Além disso, muitas catástrofes poderão ter se abatido sobre as cidades, destruindo, talvez, grande parte da vida de muitas delas até esse tempo, entre as quais, a exploração e criminalidade descontroladas, muita violência, inclusive dentro das famílias e entre parentes, muitos problemas econômicos, desemprego, miséria, fome, epidemias, etc., além das calamidades da natureza, que cada dia se torna mais estranha, imprevisível e agressiva.

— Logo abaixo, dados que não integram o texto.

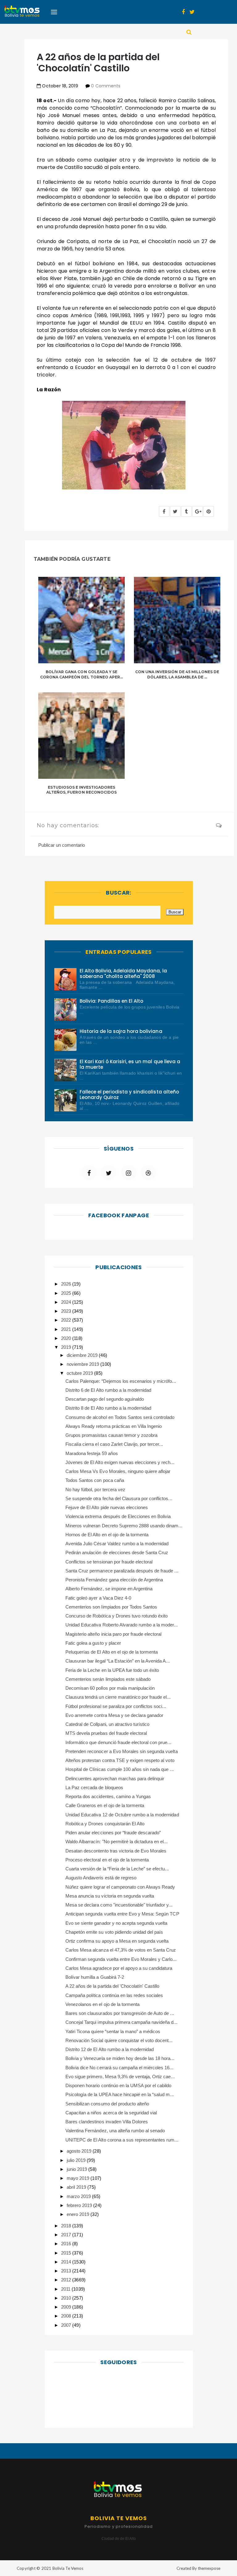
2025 (66, 1293)
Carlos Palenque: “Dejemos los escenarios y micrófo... (120, 1381)
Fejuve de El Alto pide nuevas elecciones (106, 1507)
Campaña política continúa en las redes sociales (114, 1995)
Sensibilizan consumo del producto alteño (107, 2103)
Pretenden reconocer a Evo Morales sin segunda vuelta (121, 1751)
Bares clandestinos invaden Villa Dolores (106, 2121)
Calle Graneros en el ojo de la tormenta (104, 1805)
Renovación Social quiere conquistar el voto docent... (119, 2040)
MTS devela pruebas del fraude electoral (106, 1733)
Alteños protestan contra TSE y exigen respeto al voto (119, 1760)
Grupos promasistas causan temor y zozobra (111, 1435)
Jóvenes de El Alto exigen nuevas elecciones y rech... (119, 1462)
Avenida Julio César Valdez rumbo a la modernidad (116, 1543)
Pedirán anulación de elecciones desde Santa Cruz (116, 1552)
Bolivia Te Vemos (67, 2568)
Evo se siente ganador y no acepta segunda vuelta (116, 1923)
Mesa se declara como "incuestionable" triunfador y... (119, 1904)
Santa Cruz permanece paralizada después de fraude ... (121, 1570)
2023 (66, 1311)
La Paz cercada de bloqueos (94, 1787)
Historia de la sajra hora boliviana (121, 1031)
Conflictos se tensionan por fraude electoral (108, 1561)
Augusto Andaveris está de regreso (100, 1877)
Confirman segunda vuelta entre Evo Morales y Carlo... (121, 1959)
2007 (66, 2325)
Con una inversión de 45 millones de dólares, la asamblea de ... (177, 674)
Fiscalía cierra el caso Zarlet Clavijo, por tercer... (114, 1444)
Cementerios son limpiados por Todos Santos (111, 1606)
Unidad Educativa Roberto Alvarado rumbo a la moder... (121, 1624)
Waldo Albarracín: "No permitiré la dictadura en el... (116, 1841)
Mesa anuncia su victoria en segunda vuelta (109, 1895)
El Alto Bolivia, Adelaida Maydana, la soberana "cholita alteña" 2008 (123, 973)
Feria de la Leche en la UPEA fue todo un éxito (112, 1670)
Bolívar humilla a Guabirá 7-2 (94, 1977)
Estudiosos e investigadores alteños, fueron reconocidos (81, 790)
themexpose (209, 2568)
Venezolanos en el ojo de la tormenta (102, 2004)
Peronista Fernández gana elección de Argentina (114, 1579)
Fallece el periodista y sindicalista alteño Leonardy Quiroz (129, 1095)
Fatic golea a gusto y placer (93, 1643)
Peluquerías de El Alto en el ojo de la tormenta (111, 1652)
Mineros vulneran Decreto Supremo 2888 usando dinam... (123, 1525)
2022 (66, 1320)
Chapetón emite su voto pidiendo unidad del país (114, 1932)
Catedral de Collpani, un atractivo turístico (107, 1724)
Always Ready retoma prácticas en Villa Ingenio (113, 1426)
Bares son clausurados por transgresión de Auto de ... (119, 2013)
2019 (66, 1347)
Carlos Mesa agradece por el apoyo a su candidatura (119, 1968)
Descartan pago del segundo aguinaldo (104, 1399)
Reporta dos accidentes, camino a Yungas (108, 1796)
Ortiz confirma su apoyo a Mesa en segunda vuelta (116, 1941)
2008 (66, 2315)
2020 (66, 1338)
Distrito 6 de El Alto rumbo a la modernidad (108, 1390)
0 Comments (105, 86)
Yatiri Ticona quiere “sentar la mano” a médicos (112, 2031)
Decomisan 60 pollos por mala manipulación (110, 1688)
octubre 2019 (80, 1373)
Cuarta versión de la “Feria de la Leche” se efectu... (117, 1868)
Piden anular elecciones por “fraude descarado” (113, 1832)
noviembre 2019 (83, 1364)
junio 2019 (77, 2169)
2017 (66, 2234)
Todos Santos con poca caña (94, 1480)
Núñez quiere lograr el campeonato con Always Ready (120, 1887)
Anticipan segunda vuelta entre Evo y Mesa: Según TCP (122, 1913)
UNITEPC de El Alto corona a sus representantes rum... (121, 2139)
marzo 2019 (79, 2196)
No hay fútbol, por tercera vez (95, 1489)
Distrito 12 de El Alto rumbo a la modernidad (109, 2049)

Por fim, embora pareça meio apocalíptico, pode ser que quando o meu eu viajante do tempo chegar ao instante que selecionou em seu painel de controle na máquina do tempo Jesus já tenha voltado, resgatado os ativistas do Evangelho, e o planeta seja apenas um negro e inóspito amontoado de escombros frequentado unicamente por demônios, conforme foi descrito em Apocalipse que será o período de mil anos após a segunda vinda de Cristo, quando Deus levará daqui aqueles que O escolheram. Então meu eu jovem descobrirá que de nada adianta conhecer o futuro, pois jamais poderemos mudar o passado. Melhor é vivermos o dia de hoje como se ele fosse o último dia, pois, de fato, quando nosso último dia chegar, ele será exatamente o dia de hoje e, se não aproveitarmos o dia de hoje, poderemos não aproveitar nosso último dia.